Within complex scientific domains such as pharmacology, operational equivalence between two concepts is often context-, user- and task-specific. Existing linked data integration procedures and equivalence services do not take the context and task of the user into account. We enable users of the Open PHACTS platform to control the notion of operational equivalence by applying scientific lenses over linked data. The scientific lenses vary the links that are activated between the datasets which affects the data returned to the user
Bio
Alasdair is a researcher in the MyGrid team at the University of Manchester. He is currently working on the Open PHACTS project which is building an Open Pharmacological Space to integrate drug discovery data. Alasdair gained his PhD from Heriot-Watt University, Edinburgh, and then worked as a post-doctoral researcher in the Information Retrieval Group at the University of Glasgow. He has spent the last 10 years working on novel knowledge management projects investigating issues of relating data sets.

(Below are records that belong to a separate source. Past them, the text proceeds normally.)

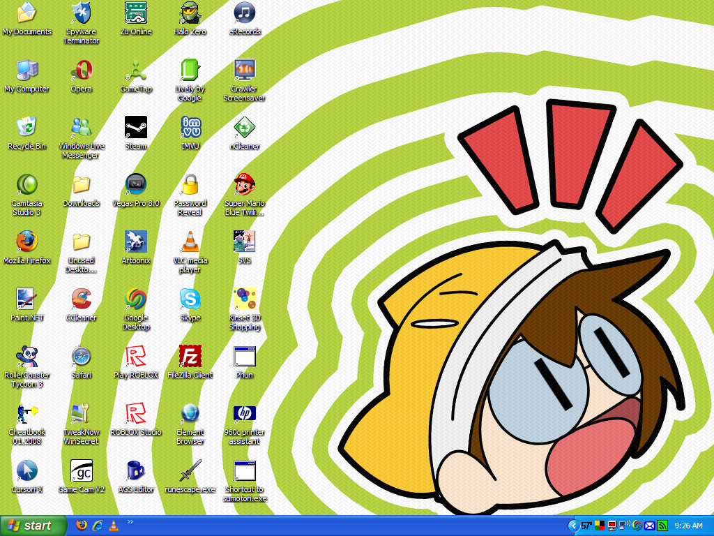
Task: Select the Steam desktop icon
Action: [136, 127]
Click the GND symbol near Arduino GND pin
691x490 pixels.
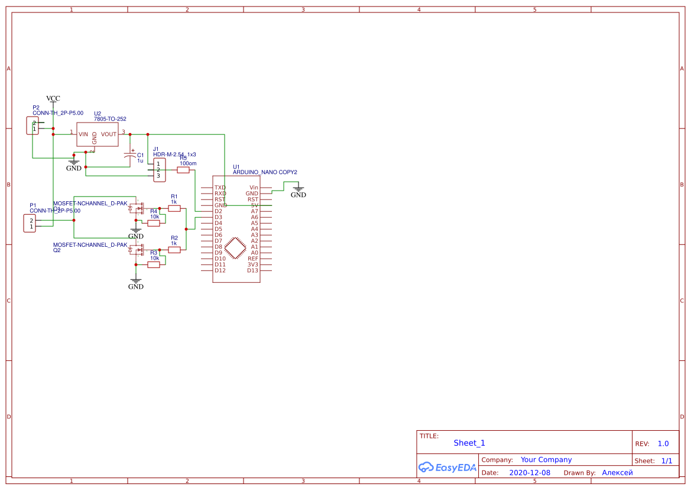tap(299, 188)
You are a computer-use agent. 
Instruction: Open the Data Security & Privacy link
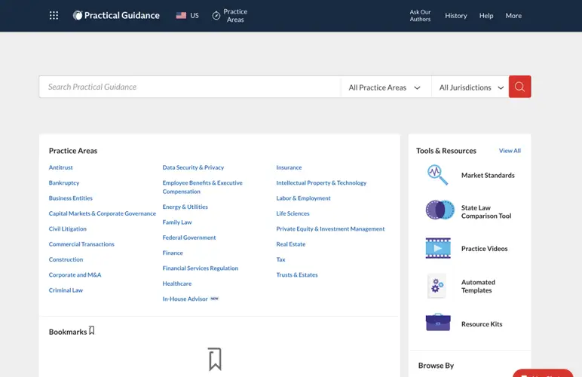click(193, 167)
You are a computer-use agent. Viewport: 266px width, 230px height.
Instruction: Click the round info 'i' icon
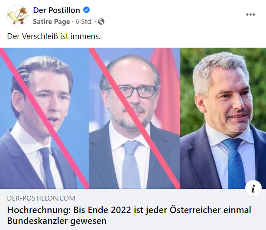(x=253, y=188)
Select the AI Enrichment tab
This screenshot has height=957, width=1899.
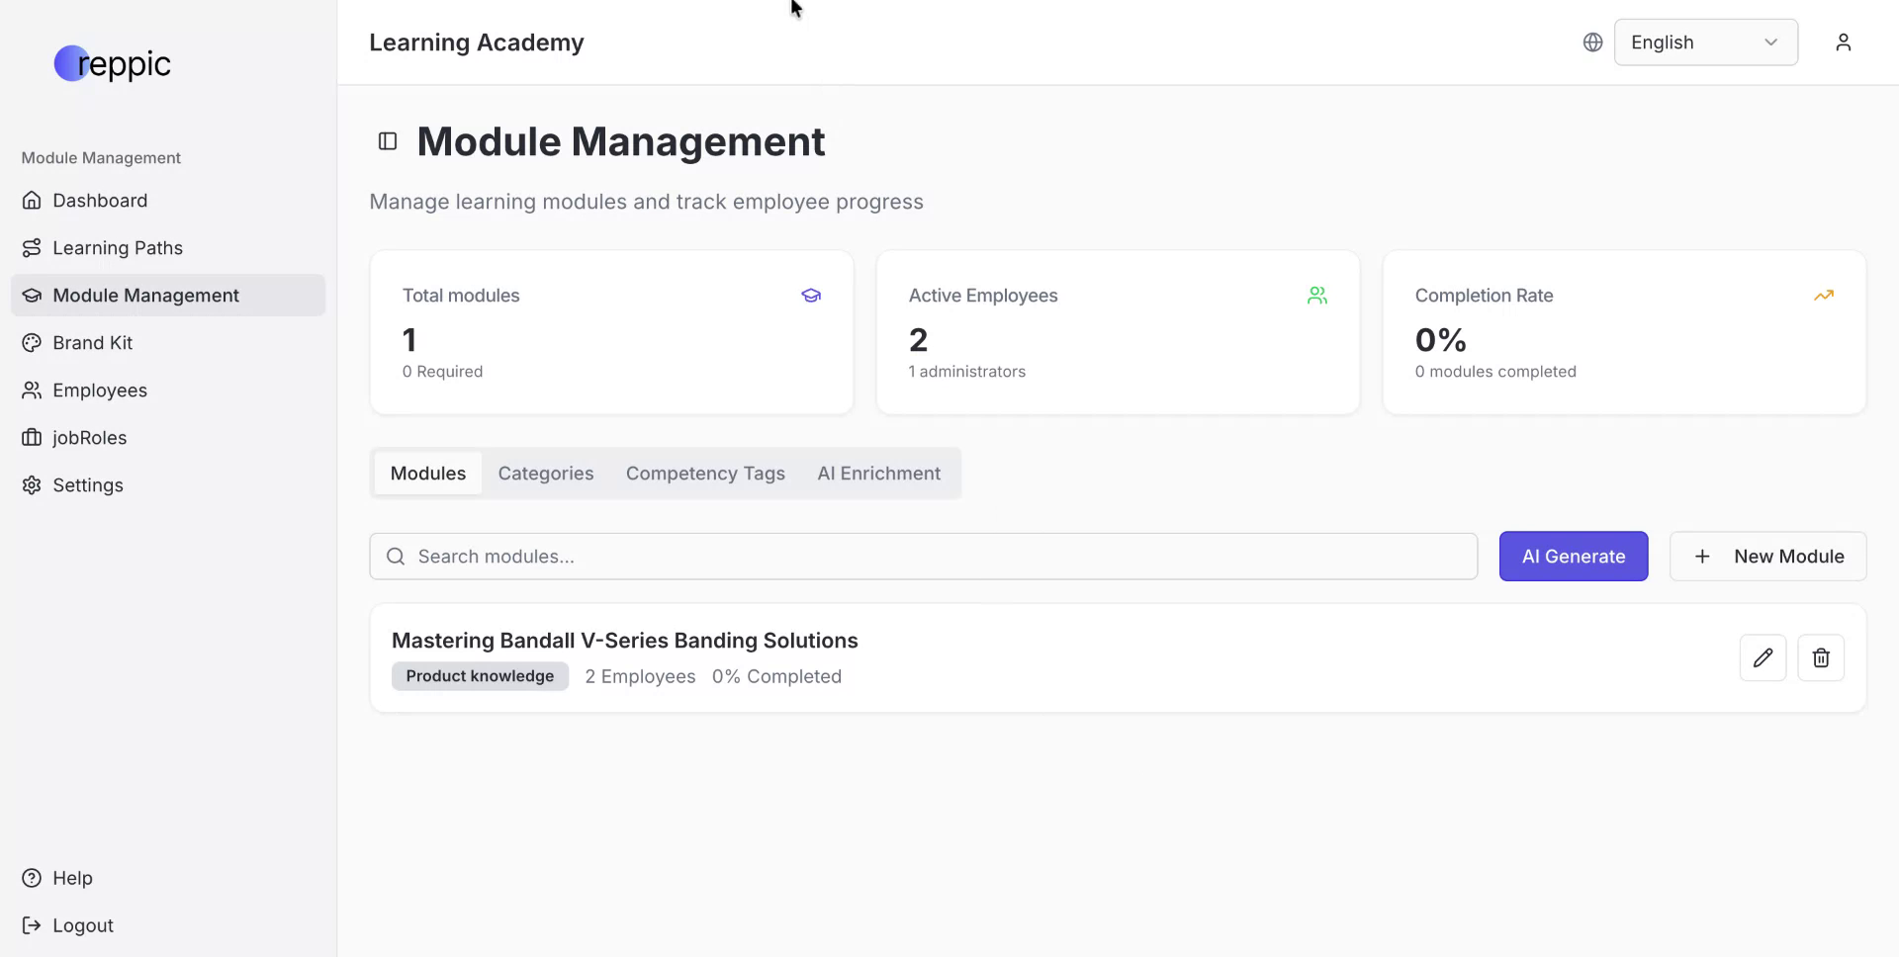pos(878,474)
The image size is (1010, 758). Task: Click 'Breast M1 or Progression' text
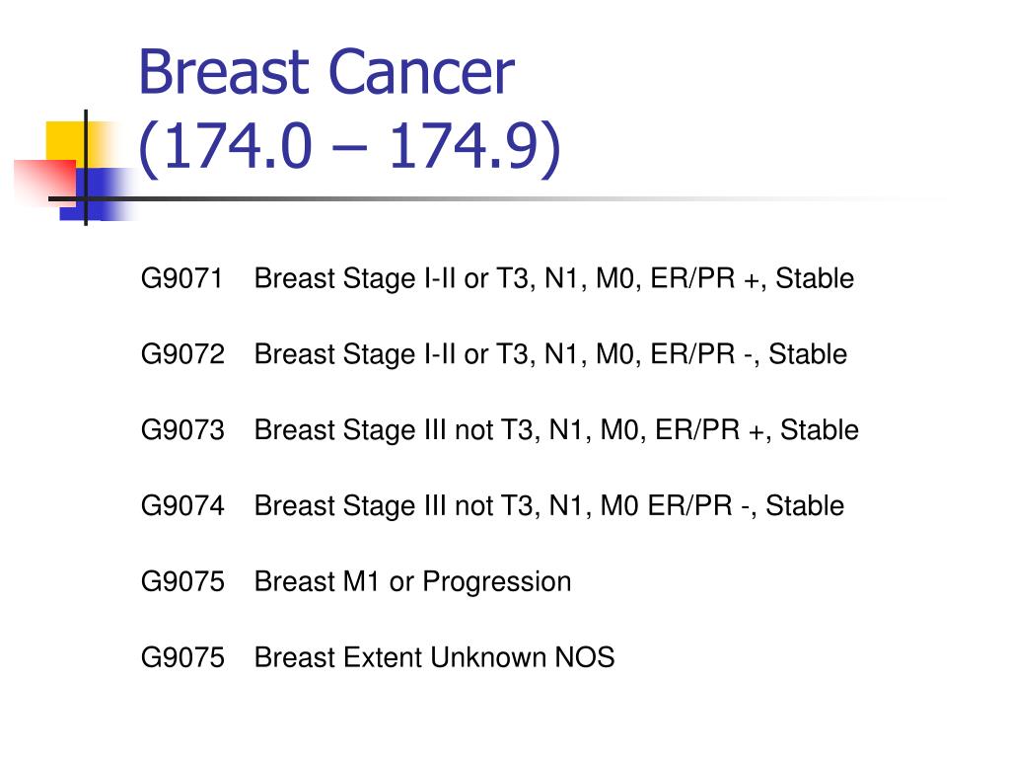coord(413,582)
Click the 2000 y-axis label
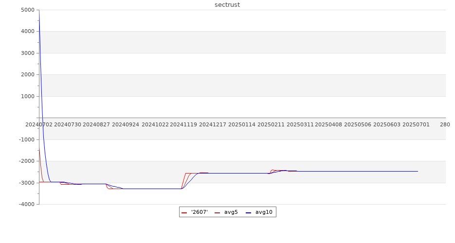Image resolution: width=455 pixels, height=243 pixels. [x=28, y=75]
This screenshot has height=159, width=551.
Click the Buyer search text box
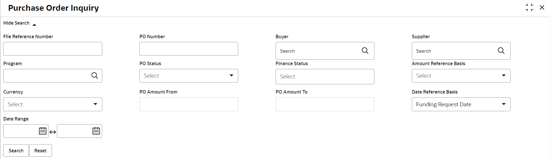point(318,51)
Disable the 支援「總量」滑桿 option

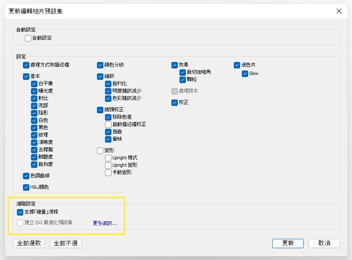coord(20,212)
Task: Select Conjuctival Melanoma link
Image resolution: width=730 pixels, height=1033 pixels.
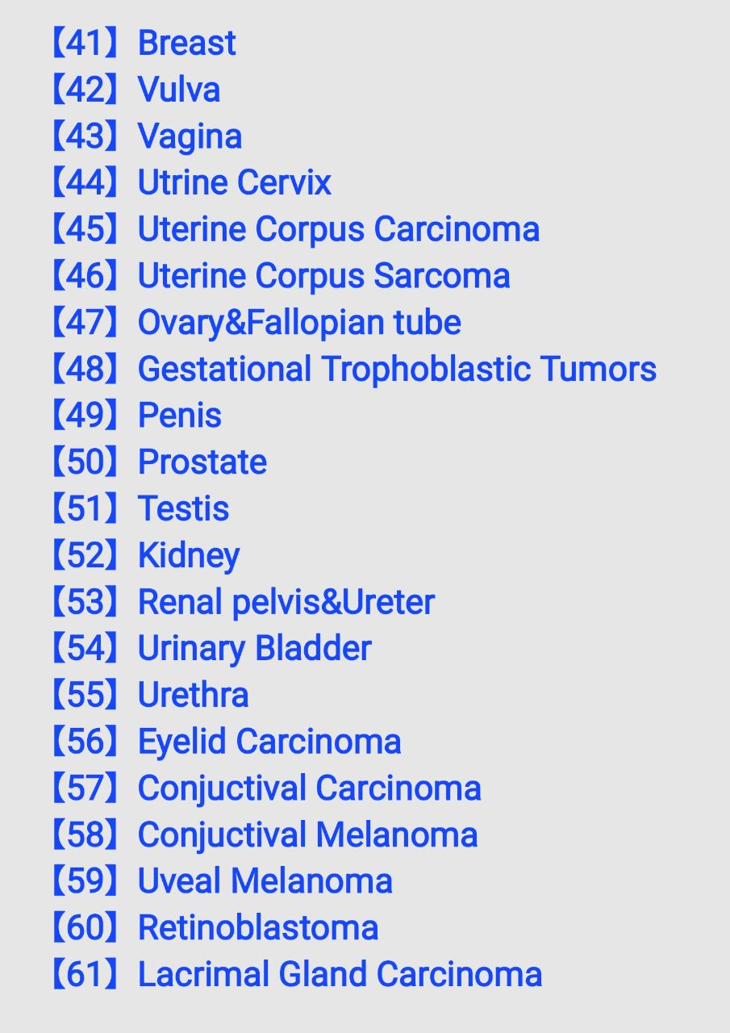Action: pos(308,834)
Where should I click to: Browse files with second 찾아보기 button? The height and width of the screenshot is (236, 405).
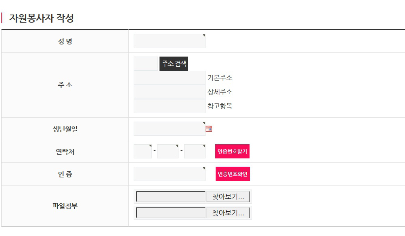(228, 213)
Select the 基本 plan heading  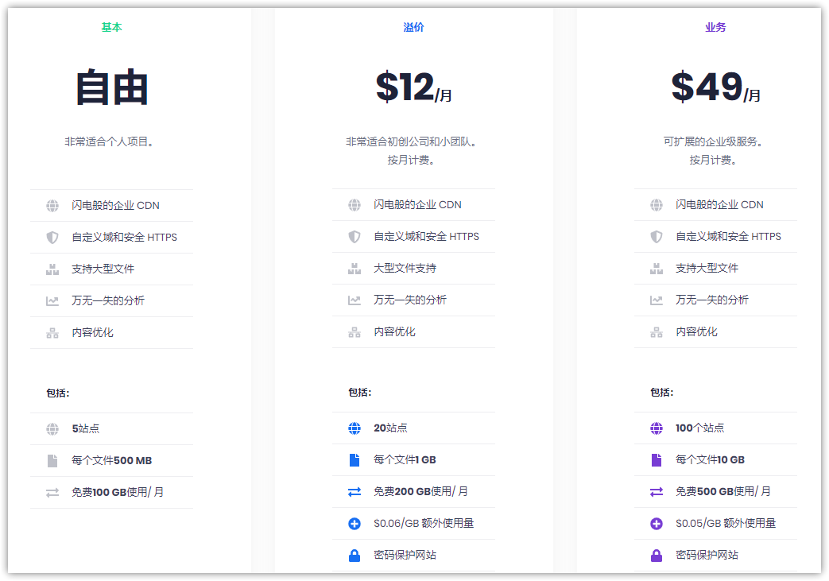click(112, 27)
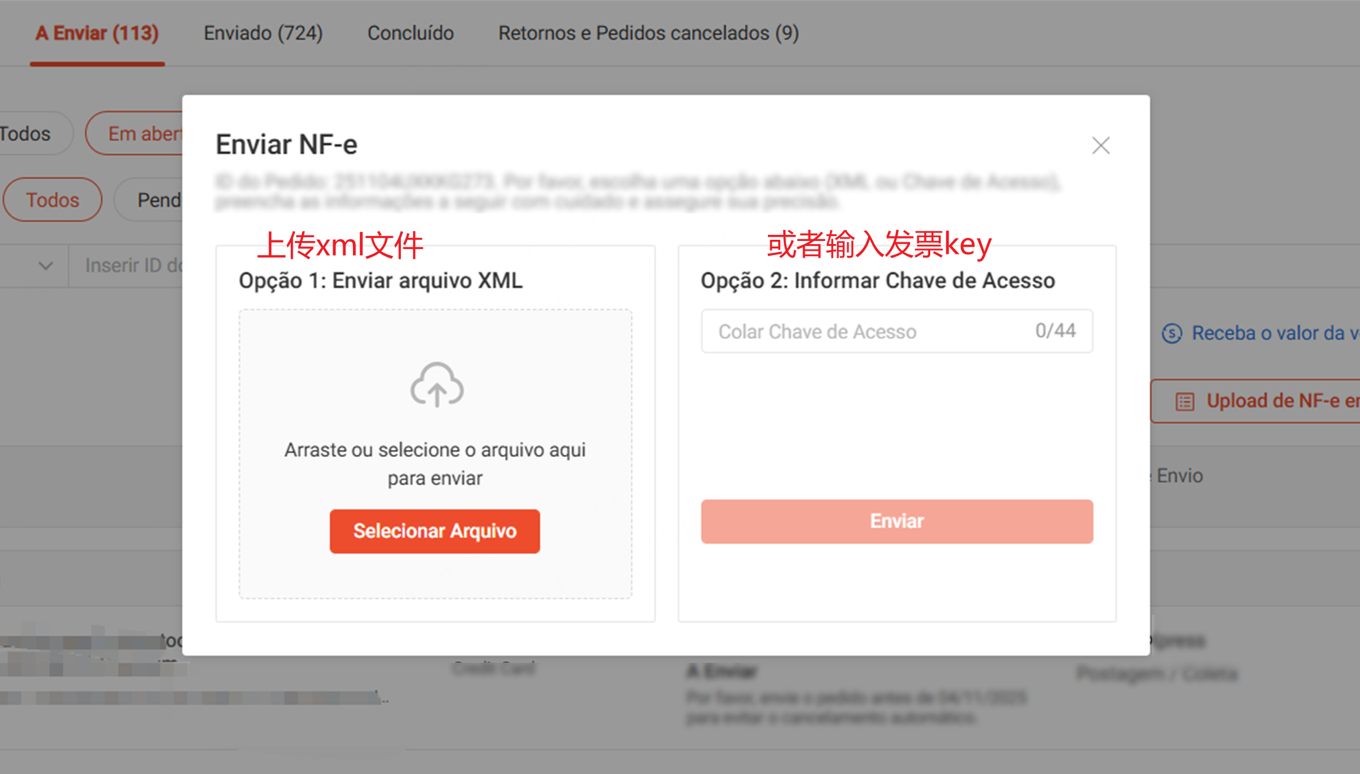Viewport: 1360px width, 774px height.
Task: Go to the Concluído tab
Action: pyautogui.click(x=411, y=33)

Reusing Historical Interaction Data for Faster Online Learning to Rank for IR (12 March, 2013)
Speaker: Anne Schuth
Online learning to rank for information retrieval (IR) holds promise
for allowing the development of ³self-learning² search engines that can
automatically adjust to their users. With the large amount of e.g.,
click data that can be collected in web search settings, such tech-
niques could enable highly scalable ranking optimization. However,
feedback obtained from user interactions is noisy, and developing
approaches that can learn from this feedback quickly and reliably is a
major challenge.
In this paper we investigate whether and how previously collected
(historical) interaction data can be used to speed up learning in
online learning to rank for IR. We devise the first two methods that
can utilize historical data (1) to make feedback available during
learning more reliable and (2) to preselect candidate ranking functions
to be evaluated in interactions with users of the retrieval system. We
evaluate both approaches on 9 learning to rank data sets and find that
historical data can speed up learning, leading to substantially and
significantly higher online performance. In particular, our pre-
selection method proves highly effective at compensating for noise in
user feedback. Our results show that historical data can be used to
make online learning to rank for IR much more effective than previously
possible, especially when feedback is noisy.
Query Classification for a Digital Library (18 March, 2013)
Speaker: Deirdre Lungley
The motivation for our query classification is the insight it gives the digital content provider into what his users are searching for and hence how his collection could be extended. This talk details two query classification methodologies we have implemented as part of the GALATEAS project (http://www.galateas.eu/): one log-based, the other using wikified queries to learn a Labelled LDA model. An analysis of their respective classification errors indicates the method best suited to particular category groups.
Entity Linking for Semantic Search (29 April, 2013)
Speaker: Edgar Meij
Semantic annotations have recently received renewed interest with the explosive increase in the amount of textual data being produced, the advent of advanced NLP techniques, and the maturing of the web of data. Such annotations hold the promise for improving information retrieval algorithms and applications by providing means to automatically understand the meaning of a piece of text. Indeed, when we look at the level of understanding that is involved in modern-day search engines (on the web or otherwise), we come to the obvious conclusion that there is still a lot of room for improvement. Although some recent advances are pushing the boundaries already, information items are still retrieved and ordered mainly using their textual representation, with little or no knowledge of what they actually mean. In this talk I will present my recent and ongoing work, which addresses the challenges associated with leveraging semantic annotations for intelligent information access. I will introduce a recently proposed method for entity linking and show how it can be applied to several tasks related to semantic search on collections of different types, genres, and origins.